* Задания:
1. Назовите все политические партии, упомянутые в отрывке, и для каждой укажите, что она эксплуатирует, чтобы удержать общественное внимание.
2. Перескажите отрывок в двух предложениях.

*** Отрывок

Новые лидеры оказались адекватны социальным сетям, но не адекватны запросам нового среднего класса. Они не сумели оценить масштаб поддержки Владимира Путина большинством населения России в ходе выборов, а их издевательский тон по отношению к сторонникам Путина из «классово чуждых» им слоев населения и истерическое ожидание поражения президента оказались неадекватными даже в глазах многих протестантов. Тем более что Путин сумел мобилизовать «молчаливое большинство», что показали и массовые митинги в его поддержку, как бы ни издевались над ними оппозиционные СМИ и лидеры протестующих.

Однако провал протестного движения, по крайней мере на данный момент, независимо от нашего к нему отношения, не должен закрывать от нас существенных проблем с функционированием демократических институтов в России. Они заключаются не столько в фальсификации избирательного процесса, что бы под этим ни имелось в виду: фальсификации при подсчете голосов, снятие оппозиционных кандидатов с выборов, нарушения порядка агитации в пользу правящей партии. (Хотя все это не красит ни власть, ни демократические институты.) Главное — уже упомянутые деморализация значительной части общества, разрушение традиционных социальных страт, социальная растерянность подавляющей части населения, разрыв социальных связей, которые привели к беспрецедентной атомизации российского общества. Отсюда крах большинства новых политических партий, возникавших в начале 1990-х: у них не оказалось социальной основы. За общественное внимание смогли зацепиться только партии, эксплуатирующие прошлое (КПРФ), национализм (ЛДПР) или саму эту общественную аморфность («Единая Россия»). Аморфному обществу — аморфную партию.

Какое общество, такая и идеология

И естественно, что в таком обществе нет основ ни для какой идеологии, которая заведомо черпает свои основания в определенных социальных классах, кроме идеологии социального бонапартизма и идеологии заимствованного либерализма. Бонапартизма, который естествен для аморфного общества, лишенного собственных, внутренних скреп помимо некоторых не слишком ярко выраженных традиционных ценностей и поиска государственного покровительства. И либерализма, который заимствуется на Западе единственной более или менее самоопределившейся социальной группой — в основном крупными предпринимателями и обслуживающей их частью бюрократии. Заимствуется в силу естественных связей, которые существуют между ними и соответствующими западными стратами.

Наш дуумвират четко обозначил свои пристрастия в этой идеологической вилке. Президент явно склонен искать примеры для себя в деятельности таких политиков, как Рузвельт и де Голль, которых можно назвать мягкими социальными бонапартистами. А один из крупных французских политиков-консерваторов без тени сомнения провел параллель между Путиным и Наполеоном III (к нему у консервативных французов достаточно позитивное отношение, совсем не то, что сложилось в России под влиянием работы Маркса «Восемнадцатое брюмера Луи Бонапарта»), который действовал в условиях, социально близких теперешнему состоянию российского общества, постоянно лавируя в своей политике между интересами буржуазии и рабочих. А премьер в интервью газете «Коммерсант» фактически прямо заявил, что он не просто хозяйственный руководитель, а человек, руководствующийся в своей деятельности определенной идеологией, которую он не назвал, но из контекста ясно, что это либерализм.

******
*** Данные

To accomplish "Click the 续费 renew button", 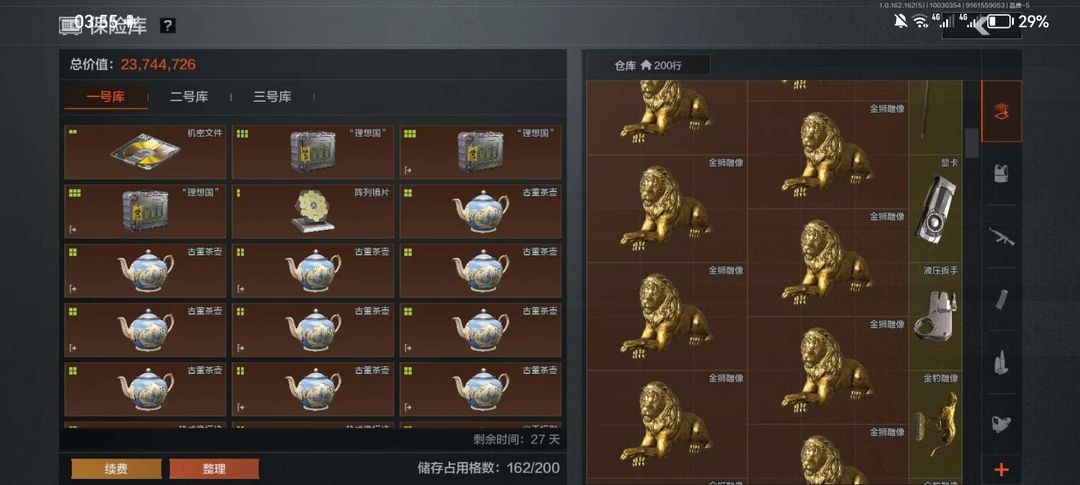I will tap(116, 469).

******

* Ответы:
1.
КПРФ эксплуатирует прошлое.
ЛДПР эксплуатирует национализм.
«Единая Россия» эксплуатирует саму общественную аморфность.

2. Лидеры протеста не сумели оценить масштаб поддержки Путина, и протестное движение провалилось. Однако главная проблема демократических институтов России не столько в фальсификациях, сколько в беспрецедентной атомизации общества, где есть основа лишь для идеологий социального бонапартизма и заимствованного либерализма: президент склоняется к первой, а премьер ко второй.